- Opening Delimiter -
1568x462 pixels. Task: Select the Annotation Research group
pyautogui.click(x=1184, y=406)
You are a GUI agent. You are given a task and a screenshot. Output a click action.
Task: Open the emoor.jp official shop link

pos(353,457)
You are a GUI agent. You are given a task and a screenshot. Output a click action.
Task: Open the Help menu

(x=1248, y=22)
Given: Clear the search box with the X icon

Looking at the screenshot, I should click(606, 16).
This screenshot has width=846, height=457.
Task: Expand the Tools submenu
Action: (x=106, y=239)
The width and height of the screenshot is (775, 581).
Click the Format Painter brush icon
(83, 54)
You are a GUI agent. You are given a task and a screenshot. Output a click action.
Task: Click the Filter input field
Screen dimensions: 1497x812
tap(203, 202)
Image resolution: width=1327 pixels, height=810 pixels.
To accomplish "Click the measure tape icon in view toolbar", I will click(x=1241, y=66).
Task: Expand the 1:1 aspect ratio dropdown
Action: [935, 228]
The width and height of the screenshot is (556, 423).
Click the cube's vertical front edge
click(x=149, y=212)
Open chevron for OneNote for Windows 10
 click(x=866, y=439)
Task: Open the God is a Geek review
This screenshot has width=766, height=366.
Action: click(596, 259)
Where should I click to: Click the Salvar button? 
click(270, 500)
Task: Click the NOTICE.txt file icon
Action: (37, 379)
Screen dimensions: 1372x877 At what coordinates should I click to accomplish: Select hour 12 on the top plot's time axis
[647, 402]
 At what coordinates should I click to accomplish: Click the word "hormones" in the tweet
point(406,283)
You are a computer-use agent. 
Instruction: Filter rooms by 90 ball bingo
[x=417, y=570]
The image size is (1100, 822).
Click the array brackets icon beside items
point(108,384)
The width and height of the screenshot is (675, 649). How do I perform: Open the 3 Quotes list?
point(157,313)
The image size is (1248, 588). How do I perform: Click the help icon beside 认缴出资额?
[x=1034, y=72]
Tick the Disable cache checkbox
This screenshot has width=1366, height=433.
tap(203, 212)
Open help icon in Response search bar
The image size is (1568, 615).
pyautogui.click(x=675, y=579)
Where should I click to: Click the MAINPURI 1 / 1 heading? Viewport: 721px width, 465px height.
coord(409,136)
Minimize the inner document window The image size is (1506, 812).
- Closing Delimiter -
Copy nothing except the lines from the one holding "Screen dimensions: 1372x877" through the last line of the data above, and return them exactly.

* [EXPECTED ANSWER]
Screen dimensions: 1372x877 At what coordinates should I click to accomplish: Select hour 12 on the top plot's time axis
[647, 402]
 At what coordinates should I click to accomplish: Click the word "hormones" in the tweet
point(406,283)
You are a computer-use agent. 
Instruction: Filter rooms by 90 ball bingo
[x=417, y=570]
The image size is (1100, 822).
Click the array brackets icon beside items
point(108,384)
The width and height of the screenshot is (675, 649). How do I perform: Open the 3 Quotes list?
point(157,313)
The image size is (1248, 588). How do I perform: Click the help icon beside 认缴出资额?
[x=1034, y=72]
Tick the Disable cache checkbox
This screenshot has width=1366, height=433.
tap(203, 212)
Open help icon in Response search bar
The image size is (1568, 615).
pyautogui.click(x=675, y=579)
Where should I click to: Click the MAINPURI 1 / 1 heading? Viewport: 721px width, 465px height.
coord(409,136)
Minimize the inner document window The image size is (1506, 812).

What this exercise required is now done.